— START OF EXERCISE DATA —

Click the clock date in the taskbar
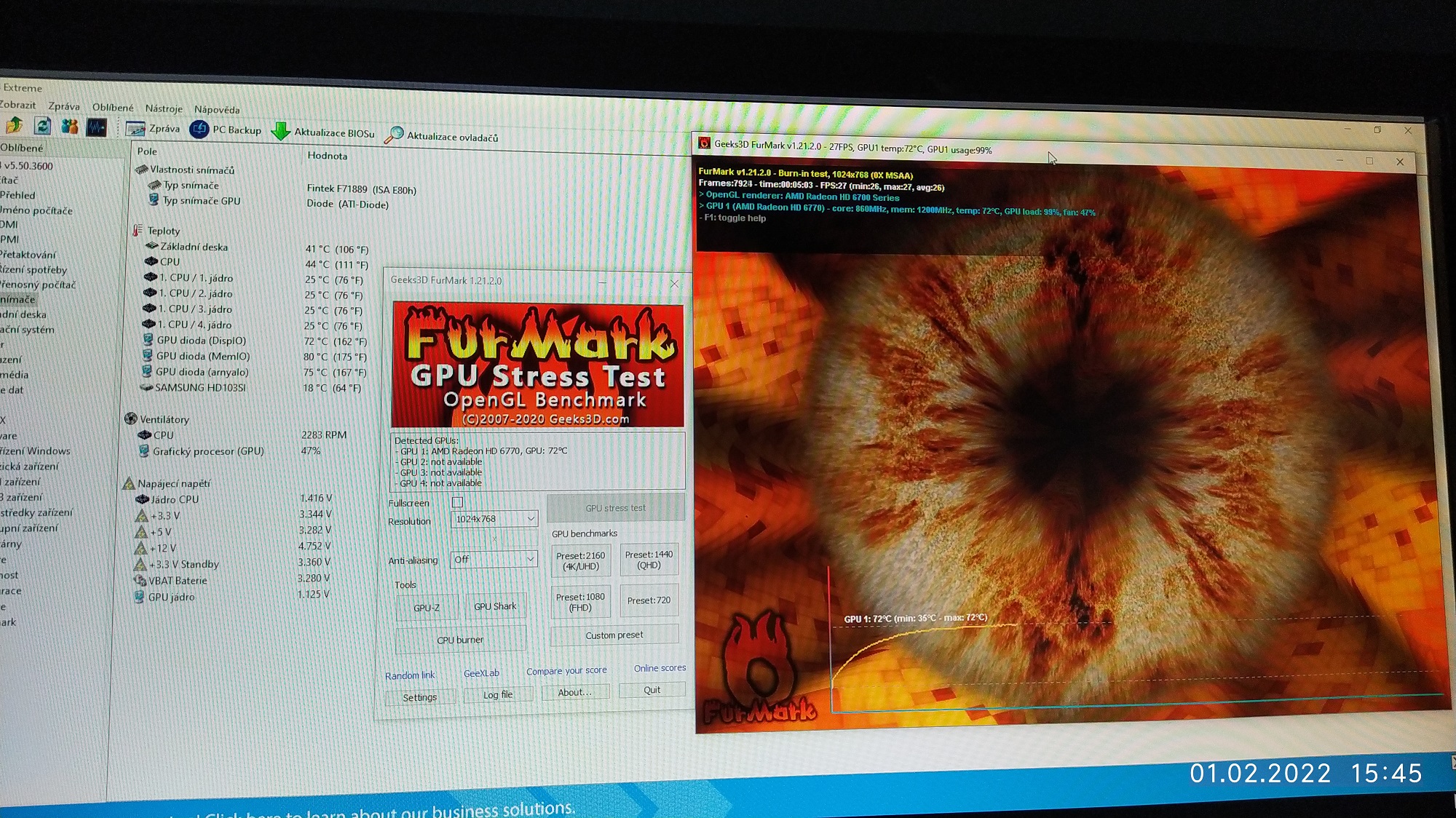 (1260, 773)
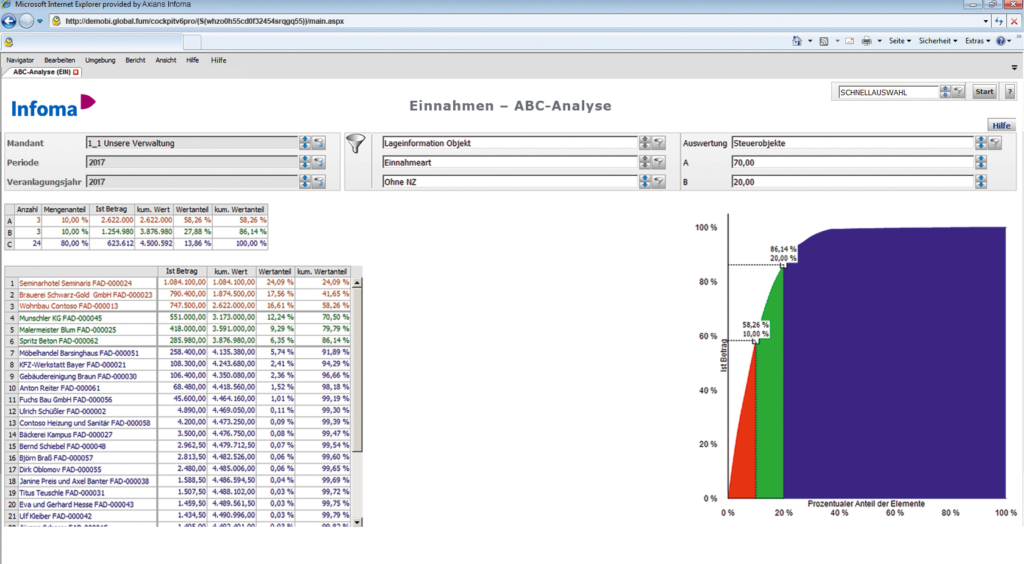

— END OF EXERCISE DATA —
— START OF EXERCISE DATA —

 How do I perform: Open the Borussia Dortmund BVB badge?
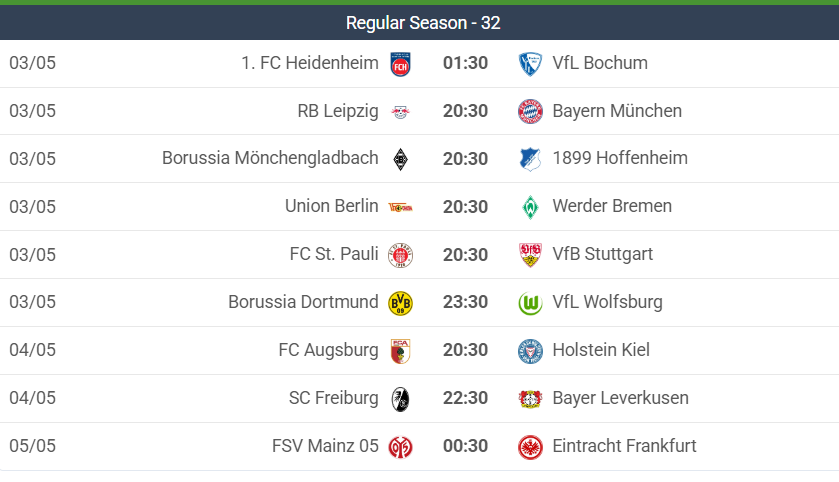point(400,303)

— END OF EXERCISE DATA —
— START OF EXERCISE DATA —

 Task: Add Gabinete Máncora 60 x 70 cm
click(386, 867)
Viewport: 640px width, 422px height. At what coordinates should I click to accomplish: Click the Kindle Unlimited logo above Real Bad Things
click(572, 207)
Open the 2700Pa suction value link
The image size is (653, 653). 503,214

— END OF EXERCISE DATA —

* OBJECTIVE: Copy out the stretch from the line containing "How do I perform: Open" through the line containing "point(400,303)", with both ends and the requests included. Multiply every coordinate in the answers by 1.75 and round to whole numbers, with halves rounding up. Give only these lines and leave the pictures out.

* RESPONSE TO THE EXERCISE:
 How do I perform: Open the Borussia Dortmund BVB badge?
point(700,530)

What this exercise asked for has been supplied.